These i3’s can really be made to scream…. or so I’d heard.
After doing a little preliminary research on this chip (and the Intel chipsets it runs on), I decided to give it a go. From what I’d gathered, overclocking these things should be pretty simple. Unfortunately, the integrated memory controller gave me huge issues where I’d fail Prime95 even at sub-4.0Ghz settings.
Eventually I got to 4.18Ghz stable. Settings that varied from default were as follows:
- All power saving stuff turned off (CPU Enhanced Halt, C3/C6/C7 State Support, CPU EIST Function)
- CPU Clock Ratio : 22 X
- QPI Clock Ratio : Auto
- BCLK Frequency : 182
- Extreme Memory Profile (X.M.P.) : Profile1
- System Memory Multiplier (SPD) : 8.0
- CPU Vcore : 1.30 V (later reduced to 1.25 V)
- QPI/VLL Voltage : 1.29 V (later reduced to 1.21 V)
- DRAM Voltage : 1.64 V
- DRAM Termination : 0.78 V
- Ch-A Data VRef. : 0.78 V
- Ch-B Data VRef. : 0.78 V
- Ch-A Address VRef. : 0.78 V
- Ch-B Address VRef. : 0.78 V
So how did I arrive at those? As I mentioned earlier, Prime95 was failing very quickly regardless of the changes in CPU/QPI/BCLK settings and CPU/QPI voltages. Eventually I got fed up and figured I’d use a high CPU&QPI&DRAM voltage and crank all the rest of the voltages up one notch. It actually worked!
Of course the problem was that my temps were through the roof. They hit 105* almost instantly during Prime95 which is not only worrisome in terms of heat, but also starts throttling the CPU. I backed off the PCH Core and CPU PLL to auto and left all the ram settings. Temps dropped a lot with just those 2 returned to normal. The max temperature I hit with Prime95 in an hour was 102* for a moment.
Still, that temperature’s still high, which is why I dropped the CPU to 1.25 and QPI to 1.21. That shaved off another 11 degrees.

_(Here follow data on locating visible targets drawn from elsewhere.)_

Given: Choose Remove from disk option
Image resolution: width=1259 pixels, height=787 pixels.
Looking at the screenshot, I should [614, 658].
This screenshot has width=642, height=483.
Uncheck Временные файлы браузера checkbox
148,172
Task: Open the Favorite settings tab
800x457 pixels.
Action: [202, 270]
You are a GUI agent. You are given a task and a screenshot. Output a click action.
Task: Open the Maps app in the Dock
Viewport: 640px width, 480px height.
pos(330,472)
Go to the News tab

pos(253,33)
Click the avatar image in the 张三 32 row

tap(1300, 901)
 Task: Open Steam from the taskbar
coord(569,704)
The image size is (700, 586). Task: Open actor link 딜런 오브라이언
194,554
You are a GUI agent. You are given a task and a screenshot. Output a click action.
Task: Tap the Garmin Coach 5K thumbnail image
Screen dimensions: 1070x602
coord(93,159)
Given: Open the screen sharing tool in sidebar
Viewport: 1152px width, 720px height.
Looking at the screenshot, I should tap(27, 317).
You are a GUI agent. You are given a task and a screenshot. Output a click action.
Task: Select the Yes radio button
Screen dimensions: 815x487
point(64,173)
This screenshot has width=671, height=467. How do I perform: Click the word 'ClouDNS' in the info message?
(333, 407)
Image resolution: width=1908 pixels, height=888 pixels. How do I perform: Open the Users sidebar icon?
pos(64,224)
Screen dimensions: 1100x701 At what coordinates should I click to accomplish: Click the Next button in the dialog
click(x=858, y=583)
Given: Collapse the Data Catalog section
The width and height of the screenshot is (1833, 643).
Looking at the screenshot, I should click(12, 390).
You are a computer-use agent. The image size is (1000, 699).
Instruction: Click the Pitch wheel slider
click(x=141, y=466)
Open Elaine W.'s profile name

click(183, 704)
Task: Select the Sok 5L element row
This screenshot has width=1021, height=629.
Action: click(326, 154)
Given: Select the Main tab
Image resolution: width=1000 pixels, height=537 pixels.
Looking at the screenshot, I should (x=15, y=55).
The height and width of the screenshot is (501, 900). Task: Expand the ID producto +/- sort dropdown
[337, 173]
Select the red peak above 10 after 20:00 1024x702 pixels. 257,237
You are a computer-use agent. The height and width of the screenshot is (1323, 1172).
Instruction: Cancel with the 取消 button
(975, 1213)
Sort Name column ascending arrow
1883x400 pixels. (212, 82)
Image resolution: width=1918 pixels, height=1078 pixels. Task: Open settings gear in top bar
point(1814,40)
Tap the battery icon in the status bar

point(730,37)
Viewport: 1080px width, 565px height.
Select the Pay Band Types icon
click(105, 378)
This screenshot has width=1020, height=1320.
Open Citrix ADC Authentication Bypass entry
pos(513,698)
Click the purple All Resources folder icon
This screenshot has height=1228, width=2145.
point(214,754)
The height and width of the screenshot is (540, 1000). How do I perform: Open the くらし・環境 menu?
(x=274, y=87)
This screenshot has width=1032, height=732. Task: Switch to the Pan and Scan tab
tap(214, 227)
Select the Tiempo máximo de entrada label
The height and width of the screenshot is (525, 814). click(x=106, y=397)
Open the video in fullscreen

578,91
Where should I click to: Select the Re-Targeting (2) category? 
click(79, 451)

I should note at this point, that these high temps weren’t with the dinky heatsink/cooler that comes with the i3 – I had an i7 stock heatsink that I modified with a dremel to fit (incidentally if you mod the i7 (1366 variant) sink to fit the i3 (1156) socket, you’ll lose out on a ram slot because of the size).
Again I’ll note that the computer was pretty stable at this point despite the high temperatures. No crashes, Prime95 didn’t throw any errors for the 2 hours I ran it, and OCCT didn’t throw any errors during it’s run. Memtest86+ also came in clean for a pass.
At this point, I’m just doing a little bit of voltage tweaking to try and drop the temps a little more (and then maybe push for higher than 4.18Ghz).
For those who are trying to overclock the i3 and are running into problems, there are a few suggestions I’d make:
- Your QPI clock ratio will eventually have to be adjusted (assuming you’re bringing up the BCLK) to keep the QPI Link Speed at a sane level.
- I had massive issues if I left the Extreme Memory Profile (XMP) at it’s auto setting. If you’re having problems that might be attributed to the memory controller or RAM, either enable an XMP profile (if your RAM supports it), or manually adjust the RAM timings.
- Don’t go too high on any voltages. The i3/i5’s are prone to sudden death with no warning. They’ll pass your stress tests and die while you’re browsing the web (that’s what I mean by no warning).
- Your DRAM voltage shouldn’t be any more than +0.5 V over the QPI voltage, or your chip might fry. If you start cranking up the DRAM voltage, check to make sure you’re not exceeding this limit (you may have to bump up the QPI voltage to stay within range).
- QPI voltage can affect the BCLK you reach, and memory stability. CPU Vcore affects the processor speeds you hit. If you’re not sure which is limiting you (the QPI or the processor), drop the CPU Multiplier and see if you can get the BCLK higher (if it doesn’t go higher, you probably need more QPI)
Finally, just because my settings worked for me, doesn’t mean they’ll work for you. Be careful and gradual when changing settings, and research beforehand as to how high you can go. Overclocking brings risk of damage with it, and if you burn out your CPU, your warranty won’t cover it. Keep that in mind, and overclock at your own risk.